Acquiring knowledge about objects is essential for adaptive behavior in everyday environments. Both achromatic and chromatic information are relevant for everyday vision, but their contributions to object processing have traditionally been perceived as different: Luminance is seen as more relevant for shape processing, and color is seen as more relevant for segmenting objects from their backgrounds (Tanaka, Weiskopf, & Williams,
2001). This is reflected in models of object recognition. For example, low-level inputs that drive object processing in the model of Sowden and Schyns (
2006) stem from luminance-driven spatial frequency channels. Further, in Bar's (
2003) model of object recognition, the fast, top-down input essential for constraining the processing in posterior representational areas is driven by rapid projections of low-spatial-frequency luminance information. At the neuronal level, the tuning of luminance-driven spatial frequency channels is affected by lateral inhibition between neurons with spatially overlapping receptive fields, which are tuned to different spatial frequency and orientation bands (Greenlee & Magnussen,
1988; Tolhurst,
1972). Lateral interactions also exist between spatial frequency channels sensitive to different spatial locations: Polat and Sagi (
1993) found that foveal target detection is affected by a narrow inhibitory surround and a further, much larger facilitatory area. In this way, neuronal sensitivity is fine tuned to spatial variations of luminance contrast that define shape across orientation and size. However, there is emerging evidence that color signals can and do contribute to the processing of object form. To a degree, color mechanisms are also able to provide low-level information that sustains object recognition, with spatial frequency (Mullen & Losada,
1994,
1999) and orientation (Webster, DeValois, & Switkes,
1990; Wuerger, Morgan, Westland, & Owens,
2000) channels that are not vastly dissimilar to those driven by luminance information. Anatomical and physiological investigations found that a substantial amount of neurons in areas V1 and V2 of the cortex receives inputs from different visual streams, indicating that the segregation of luminance and color signals is not as normative as had been previously thought (Levitt, Yoshioka, & Lund,
1994; Vidyasagar, Kulikowski, Lipnicki, & Dreher,
2002; for models, see Lund, Wu, Hadingham, & Levitt,
1995; Zhaoping,
2014; for comprehensive reviews, see Kulikowski,
2003; Solomon & Lennie,
2007). Benefits brought about by the availability of spatial information from both luminance and color might be expected from considerations of the complexities of our everyday visual environments. Contributions of chromatic signals to form processing might be particularly salient due to their independence from shadows and shading, which are defined through changes in luminance only (for a review, see Shevell & Kingdom,
2008).

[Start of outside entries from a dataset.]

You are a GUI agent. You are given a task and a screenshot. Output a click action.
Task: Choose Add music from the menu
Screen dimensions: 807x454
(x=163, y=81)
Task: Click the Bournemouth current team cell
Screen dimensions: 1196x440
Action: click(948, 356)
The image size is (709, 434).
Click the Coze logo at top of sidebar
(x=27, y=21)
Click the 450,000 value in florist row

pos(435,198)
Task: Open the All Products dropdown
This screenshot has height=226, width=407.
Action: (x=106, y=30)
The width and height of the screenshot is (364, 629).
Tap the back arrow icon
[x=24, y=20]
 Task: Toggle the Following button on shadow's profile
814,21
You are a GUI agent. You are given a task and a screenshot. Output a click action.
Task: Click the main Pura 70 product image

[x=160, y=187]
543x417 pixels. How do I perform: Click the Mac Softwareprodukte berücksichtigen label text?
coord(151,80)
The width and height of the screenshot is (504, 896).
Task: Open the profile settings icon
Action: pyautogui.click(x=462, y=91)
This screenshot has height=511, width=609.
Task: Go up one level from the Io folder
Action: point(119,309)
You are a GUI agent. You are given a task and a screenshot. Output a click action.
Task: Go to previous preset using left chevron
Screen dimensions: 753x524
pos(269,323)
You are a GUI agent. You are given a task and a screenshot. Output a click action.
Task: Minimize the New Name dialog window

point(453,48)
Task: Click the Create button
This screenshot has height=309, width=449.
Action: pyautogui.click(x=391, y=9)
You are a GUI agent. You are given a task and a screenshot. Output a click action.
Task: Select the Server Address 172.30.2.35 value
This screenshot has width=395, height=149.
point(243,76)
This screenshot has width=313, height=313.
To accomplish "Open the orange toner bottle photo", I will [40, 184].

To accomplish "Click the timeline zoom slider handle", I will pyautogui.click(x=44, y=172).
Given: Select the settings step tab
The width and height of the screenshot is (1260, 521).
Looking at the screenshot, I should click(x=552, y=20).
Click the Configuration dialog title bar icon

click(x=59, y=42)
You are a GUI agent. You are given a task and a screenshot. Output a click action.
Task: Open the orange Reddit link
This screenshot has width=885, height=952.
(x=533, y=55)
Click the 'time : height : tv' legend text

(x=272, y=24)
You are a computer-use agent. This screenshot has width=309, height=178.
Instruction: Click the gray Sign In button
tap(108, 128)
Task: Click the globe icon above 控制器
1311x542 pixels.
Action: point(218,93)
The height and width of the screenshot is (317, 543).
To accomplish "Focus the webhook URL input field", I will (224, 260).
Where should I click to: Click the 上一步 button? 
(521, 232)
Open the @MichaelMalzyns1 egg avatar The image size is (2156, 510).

Indeed, edge extraction from luminance and chromatic spatially superimposed components within a set of natural scene images showed that these signals provided mutually independent information (Hansen & Gegenfurtner,
2009). Jennings and Martinovic (
2014) described facilitatory interactions between L-M chromatic and luminance signals in a task that required discriminating familiar, nameable shapes (objects) from novel, unnameable shapes (nonobjects). Chromatic contrast benefitted discrimination by combining with colocalized luminance contrast in a facilitatory fashion, leading to reduced object–nonobject discrimination thresholds.